*PROBLEM TO WORK ON*:
Please set down, unchanged, each line from the one with "You are a GUI" to the final line of the data below, both included. Drop the pictures.

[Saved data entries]
>>>>>

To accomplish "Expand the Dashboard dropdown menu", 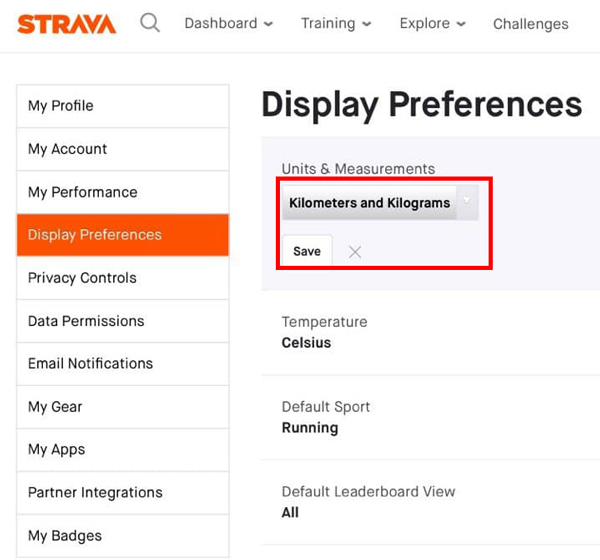I will tap(228, 23).
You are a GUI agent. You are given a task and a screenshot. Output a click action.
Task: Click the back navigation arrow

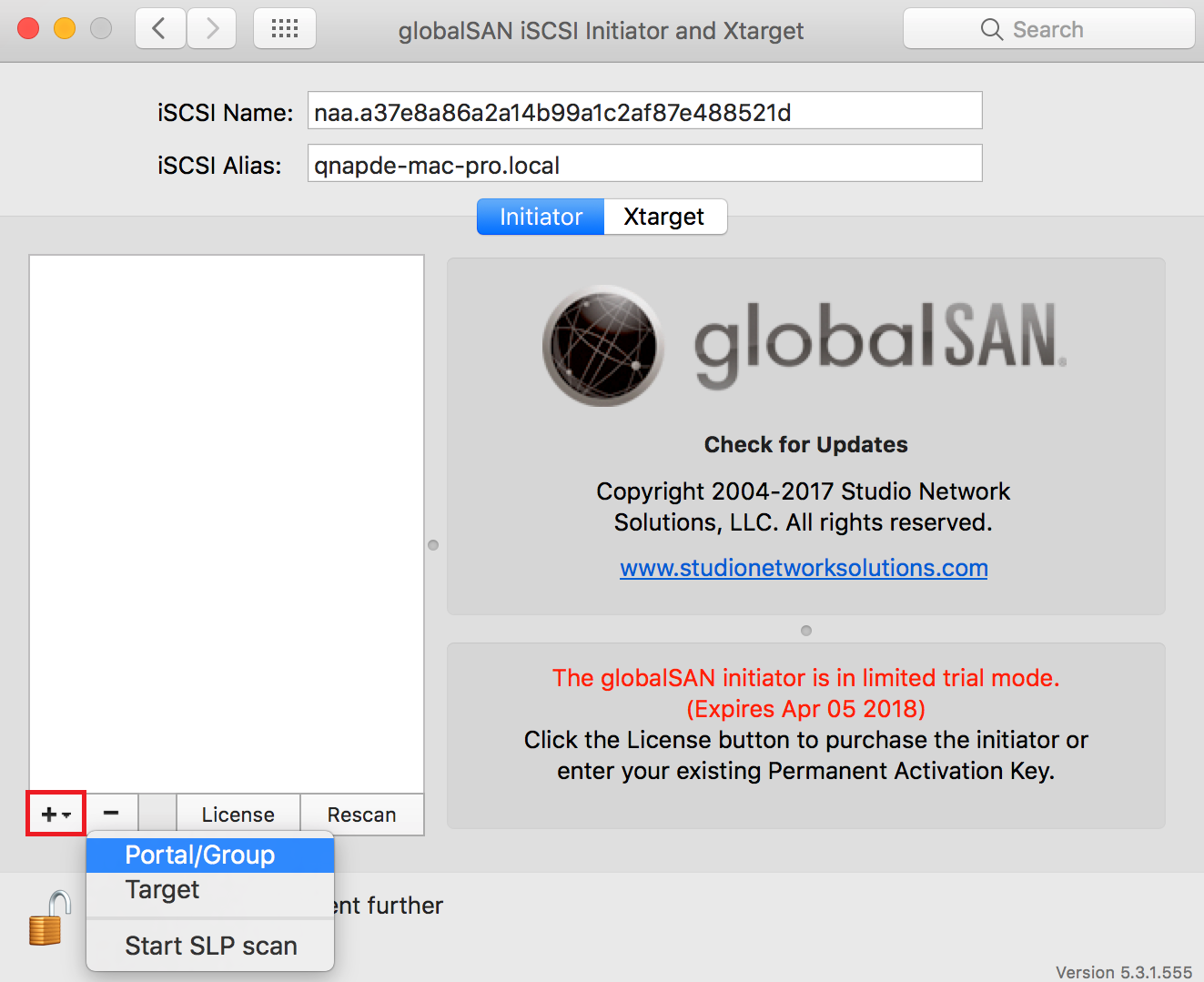tap(160, 29)
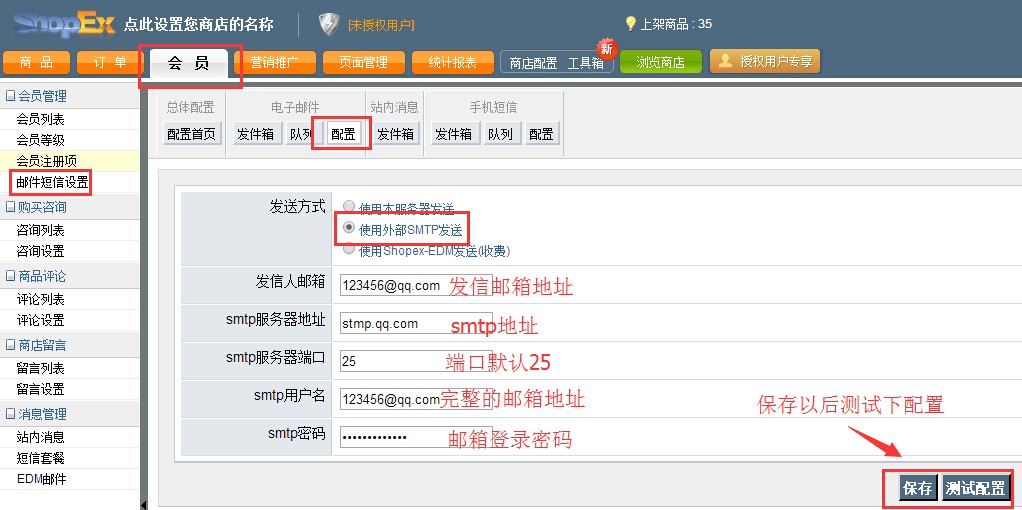Click the 测试配置 button
Viewport: 1022px width, 510px height.
[975, 488]
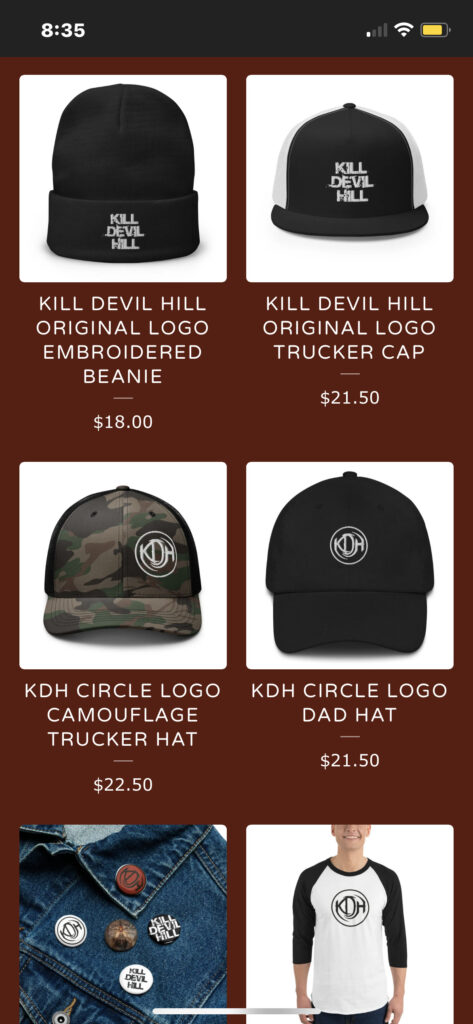
Task: Tap the Kill Devil Hill Original Logo Trucker Cap title
Action: pos(350,328)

<<<<<

*ANSWER BOX*:
You are a GUI agent. You are given a task and a screenshot. Output a click action.
Task: Click the back navigation arrow

tap(160, 29)
Click the 测试配置 button
Viewport: 1022px width, 510px height.
[975, 488]
Task: Tap the Kill Devil Hill Original Logo Trucker Cap title
Action: pos(350,328)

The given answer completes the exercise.